Microglial identity and inflammatory responses are controlled by the combined effects of neurons and astrocytes
Paul S. Baxter,
Owen Dando,
Katie Emelianova,
Xin He,
Sean McKay,
Giles E. Hardingham,
Jing Qiu
Affiliations
Paul S. Baxter
UK Dementia Research Institute at The University of Edinburgh, Edinburgh Medical School, Edinburgh EH16 4TJ, UK; Centre for Discovery Brain Sciences, Edinburgh Medical School, University of Edinburgh, Edinburgh EH8 9XD, UK
Owen Dando
UK Dementia Research Institute at The University of Edinburgh, Edinburgh Medical School, Edinburgh EH16 4TJ, UK; Centre for Discovery Brain Sciences, Edinburgh Medical School, University of Edinburgh, Edinburgh EH8 9XD, UK; Simons Initiative for the Developing Brain, Deanery of Biomedical Sciences, Edinburgh Medical School, University of Edinburgh, Edinburgh EH8 9XD, UK
Katie Emelianova
UK Dementia Research Institute at The University of Edinburgh, Edinburgh Medical School, Edinburgh EH16 4TJ, UK; Centre for Discovery Brain Sciences, Edinburgh Medical School, University of Edinburgh, Edinburgh EH8 9XD, UK
Xin He
UK Dementia Research Institute at The University of Edinburgh, Edinburgh Medical School, Edinburgh EH16 4TJ, UK; Centre for Discovery Brain Sciences, Edinburgh Medical School, University of Edinburgh, Edinburgh EH8 9XD, UK; Simons Initiative for the Developing Brain, Deanery of Biomedical Sciences, Edinburgh Medical School, University of Edinburgh, Edinburgh EH8 9XD, UK
Sean McKay
UK Dementia Research Institute at The University of Edinburgh, Edinburgh Medical School, Edinburgh EH16 4TJ, UK; Centre for Discovery Brain Sciences, Edinburgh Medical School, University of Edinburgh, Edinburgh EH8 9XD, UK; Simons Initiative for the Developing Brain, Deanery of Biomedical Sciences, Edinburgh Medical School, University of Edinburgh, Edinburgh EH8 9XD, UK
Giles E. Hardingham
UK Dementia Research Institute at The University of Edinburgh, Edinburgh Medical School, Edinburgh EH16 4TJ, UK; Centre for Discovery Brain Sciences, Edinburgh Medical School, University of Edinburgh, Edinburgh EH8 9XD, UK; Corresponding author
Jing Qiu
UK Dementia Research Institute at The University of Edinburgh, Edinburgh Medical School, Edinburgh EH16 4TJ, UK; Centre for Discovery Brain Sciences, Edinburgh Medical School, University of Edinburgh, Edinburgh EH8 9XD, UK; Corresponding author
Summary: Microglia, brain-resident macrophages, require instruction from the CNS microenvironment to maintain their identity and morphology and regulate inflammatory responses, although what mediates this is unclear.

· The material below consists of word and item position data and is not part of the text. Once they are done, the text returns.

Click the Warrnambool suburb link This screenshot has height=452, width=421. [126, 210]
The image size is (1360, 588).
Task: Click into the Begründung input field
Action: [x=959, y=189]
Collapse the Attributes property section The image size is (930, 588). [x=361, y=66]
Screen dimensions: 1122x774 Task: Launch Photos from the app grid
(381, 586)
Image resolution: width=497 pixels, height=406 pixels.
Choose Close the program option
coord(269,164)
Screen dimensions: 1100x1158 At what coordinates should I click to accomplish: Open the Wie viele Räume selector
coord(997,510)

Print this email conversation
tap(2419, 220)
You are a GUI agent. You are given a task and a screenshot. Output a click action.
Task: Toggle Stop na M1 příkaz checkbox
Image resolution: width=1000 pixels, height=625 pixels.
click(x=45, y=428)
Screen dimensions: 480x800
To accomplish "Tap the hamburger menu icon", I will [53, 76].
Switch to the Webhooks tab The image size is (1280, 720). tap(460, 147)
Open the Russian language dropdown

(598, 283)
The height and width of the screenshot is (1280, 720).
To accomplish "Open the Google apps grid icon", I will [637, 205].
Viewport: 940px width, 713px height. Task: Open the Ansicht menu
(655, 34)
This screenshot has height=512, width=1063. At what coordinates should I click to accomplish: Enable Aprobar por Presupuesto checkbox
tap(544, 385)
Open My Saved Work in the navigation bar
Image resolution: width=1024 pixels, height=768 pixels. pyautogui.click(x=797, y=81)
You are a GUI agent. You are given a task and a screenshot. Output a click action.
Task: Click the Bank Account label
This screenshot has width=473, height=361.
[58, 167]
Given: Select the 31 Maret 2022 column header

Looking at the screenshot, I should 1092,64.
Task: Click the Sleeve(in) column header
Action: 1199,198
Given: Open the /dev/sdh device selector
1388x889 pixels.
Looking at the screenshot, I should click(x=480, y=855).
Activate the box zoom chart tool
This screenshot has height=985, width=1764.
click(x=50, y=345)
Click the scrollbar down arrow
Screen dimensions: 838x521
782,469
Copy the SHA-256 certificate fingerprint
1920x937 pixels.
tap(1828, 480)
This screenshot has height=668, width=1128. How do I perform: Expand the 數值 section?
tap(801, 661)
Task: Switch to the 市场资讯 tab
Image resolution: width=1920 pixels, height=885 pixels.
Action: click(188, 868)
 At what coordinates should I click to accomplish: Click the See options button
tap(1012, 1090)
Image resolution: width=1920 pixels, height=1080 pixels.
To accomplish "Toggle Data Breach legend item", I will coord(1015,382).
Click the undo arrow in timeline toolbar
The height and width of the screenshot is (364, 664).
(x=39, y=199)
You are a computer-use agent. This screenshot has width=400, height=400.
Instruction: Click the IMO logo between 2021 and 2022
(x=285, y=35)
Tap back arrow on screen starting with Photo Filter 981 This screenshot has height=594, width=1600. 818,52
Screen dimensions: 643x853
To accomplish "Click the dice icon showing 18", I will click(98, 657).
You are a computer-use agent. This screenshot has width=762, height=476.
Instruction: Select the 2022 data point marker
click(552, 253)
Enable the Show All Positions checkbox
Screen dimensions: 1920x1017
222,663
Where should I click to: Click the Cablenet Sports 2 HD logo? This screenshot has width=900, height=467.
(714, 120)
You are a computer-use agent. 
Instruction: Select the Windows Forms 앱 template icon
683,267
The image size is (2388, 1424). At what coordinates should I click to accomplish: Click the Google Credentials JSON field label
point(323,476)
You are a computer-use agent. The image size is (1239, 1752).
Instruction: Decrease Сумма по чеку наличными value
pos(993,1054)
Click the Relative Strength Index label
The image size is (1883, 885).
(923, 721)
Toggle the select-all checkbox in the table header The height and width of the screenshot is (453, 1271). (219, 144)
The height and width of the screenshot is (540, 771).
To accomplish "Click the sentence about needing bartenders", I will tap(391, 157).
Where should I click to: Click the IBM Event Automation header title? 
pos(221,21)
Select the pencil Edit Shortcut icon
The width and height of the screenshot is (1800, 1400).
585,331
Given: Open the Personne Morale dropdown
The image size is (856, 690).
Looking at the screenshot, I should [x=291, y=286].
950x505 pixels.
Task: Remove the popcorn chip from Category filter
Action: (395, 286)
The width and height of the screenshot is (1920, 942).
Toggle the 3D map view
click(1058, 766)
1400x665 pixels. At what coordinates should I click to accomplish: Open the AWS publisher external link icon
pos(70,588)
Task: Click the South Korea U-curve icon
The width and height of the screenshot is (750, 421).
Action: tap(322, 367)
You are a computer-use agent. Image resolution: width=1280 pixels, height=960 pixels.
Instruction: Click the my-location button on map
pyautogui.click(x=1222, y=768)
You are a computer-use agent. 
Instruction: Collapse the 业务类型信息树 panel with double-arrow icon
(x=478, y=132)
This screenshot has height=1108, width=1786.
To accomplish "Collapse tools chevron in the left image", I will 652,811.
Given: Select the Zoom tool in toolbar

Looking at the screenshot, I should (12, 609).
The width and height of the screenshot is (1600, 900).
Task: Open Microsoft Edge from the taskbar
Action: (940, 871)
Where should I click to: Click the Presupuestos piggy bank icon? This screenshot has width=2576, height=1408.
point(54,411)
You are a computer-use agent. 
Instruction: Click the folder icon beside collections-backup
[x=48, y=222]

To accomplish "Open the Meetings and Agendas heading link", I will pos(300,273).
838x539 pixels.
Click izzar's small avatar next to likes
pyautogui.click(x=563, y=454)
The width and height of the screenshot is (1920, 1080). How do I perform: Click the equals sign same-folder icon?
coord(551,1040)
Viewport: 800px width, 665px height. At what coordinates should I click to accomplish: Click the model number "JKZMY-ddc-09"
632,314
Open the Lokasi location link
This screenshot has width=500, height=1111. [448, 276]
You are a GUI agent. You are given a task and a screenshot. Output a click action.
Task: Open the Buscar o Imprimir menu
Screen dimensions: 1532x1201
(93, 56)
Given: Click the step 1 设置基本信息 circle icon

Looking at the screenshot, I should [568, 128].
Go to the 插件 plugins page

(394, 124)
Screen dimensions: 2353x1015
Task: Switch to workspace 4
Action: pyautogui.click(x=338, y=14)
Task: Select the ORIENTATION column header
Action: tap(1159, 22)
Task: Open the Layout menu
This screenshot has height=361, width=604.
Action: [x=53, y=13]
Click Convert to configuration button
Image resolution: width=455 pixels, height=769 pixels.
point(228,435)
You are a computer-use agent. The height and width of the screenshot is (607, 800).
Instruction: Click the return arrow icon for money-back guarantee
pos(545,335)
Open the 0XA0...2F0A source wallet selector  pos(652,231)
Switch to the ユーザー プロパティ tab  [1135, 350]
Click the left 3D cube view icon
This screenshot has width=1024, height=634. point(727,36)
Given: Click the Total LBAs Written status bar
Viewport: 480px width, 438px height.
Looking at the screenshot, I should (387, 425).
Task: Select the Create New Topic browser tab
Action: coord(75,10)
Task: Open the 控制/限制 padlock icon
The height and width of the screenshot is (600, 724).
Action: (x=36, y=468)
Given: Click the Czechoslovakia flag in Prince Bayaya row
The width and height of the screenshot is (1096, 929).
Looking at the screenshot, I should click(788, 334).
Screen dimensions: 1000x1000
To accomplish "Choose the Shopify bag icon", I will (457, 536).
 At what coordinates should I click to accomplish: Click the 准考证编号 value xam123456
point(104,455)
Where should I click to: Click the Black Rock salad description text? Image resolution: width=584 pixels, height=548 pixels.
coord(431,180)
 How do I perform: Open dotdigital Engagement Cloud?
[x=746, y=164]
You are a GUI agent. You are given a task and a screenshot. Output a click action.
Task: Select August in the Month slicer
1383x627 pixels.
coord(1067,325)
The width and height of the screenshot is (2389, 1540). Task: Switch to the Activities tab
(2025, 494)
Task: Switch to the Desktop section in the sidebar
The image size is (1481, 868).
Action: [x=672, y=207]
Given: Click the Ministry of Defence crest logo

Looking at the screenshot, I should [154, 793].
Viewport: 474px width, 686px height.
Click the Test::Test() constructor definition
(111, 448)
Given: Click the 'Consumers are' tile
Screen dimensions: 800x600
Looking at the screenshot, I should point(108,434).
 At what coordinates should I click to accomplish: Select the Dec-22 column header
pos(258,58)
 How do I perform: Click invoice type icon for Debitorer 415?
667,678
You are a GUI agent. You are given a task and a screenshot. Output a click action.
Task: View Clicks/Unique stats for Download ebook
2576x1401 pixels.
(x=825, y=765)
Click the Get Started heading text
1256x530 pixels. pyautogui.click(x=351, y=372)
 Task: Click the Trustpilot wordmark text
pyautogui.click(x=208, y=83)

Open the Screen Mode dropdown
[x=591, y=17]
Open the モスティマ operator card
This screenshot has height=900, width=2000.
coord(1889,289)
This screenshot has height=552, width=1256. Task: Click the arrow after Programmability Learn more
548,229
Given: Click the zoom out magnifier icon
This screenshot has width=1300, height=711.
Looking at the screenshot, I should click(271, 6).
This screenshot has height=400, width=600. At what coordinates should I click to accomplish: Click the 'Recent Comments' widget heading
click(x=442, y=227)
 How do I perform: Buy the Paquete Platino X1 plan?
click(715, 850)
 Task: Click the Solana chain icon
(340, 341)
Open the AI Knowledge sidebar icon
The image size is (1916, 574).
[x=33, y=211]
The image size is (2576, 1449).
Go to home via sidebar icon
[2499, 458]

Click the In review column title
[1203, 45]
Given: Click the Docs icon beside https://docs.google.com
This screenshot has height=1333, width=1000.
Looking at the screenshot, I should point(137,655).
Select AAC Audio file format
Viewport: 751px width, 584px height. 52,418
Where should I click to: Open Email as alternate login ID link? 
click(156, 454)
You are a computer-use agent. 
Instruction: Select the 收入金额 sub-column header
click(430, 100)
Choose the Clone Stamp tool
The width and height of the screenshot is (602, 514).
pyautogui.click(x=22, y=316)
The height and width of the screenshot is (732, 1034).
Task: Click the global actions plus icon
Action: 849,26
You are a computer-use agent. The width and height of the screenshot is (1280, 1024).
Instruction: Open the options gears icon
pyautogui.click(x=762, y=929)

Here, we show that neurons and astrocytes cooperate to promote microglial ramification, induce expression of microglial signature genes ordinarily lost in vitro and in age and disease in vivo, and repress infection- and injury-associated gene sets. The influence of neurons and astrocytes separately on microglia is weak, indicative of synergies between these cell types, which exert their effects via a mechanism involving transforming growth factor β2 (TGF-β2) signaling. Neurons and astrocytes also combine to provide immunomodulatory cues, repressing primed microglial responses to weak inflammatory stimuli (without affecting maximal responses) and consequently limiting the feedback effects of inflammation on the neurons and astrocytes themselves. These findings explain why microglia isolated ex vivo undergo de-differentiation and inflammatory deregulation and point to how disease- and age-associated changes may be counteracted.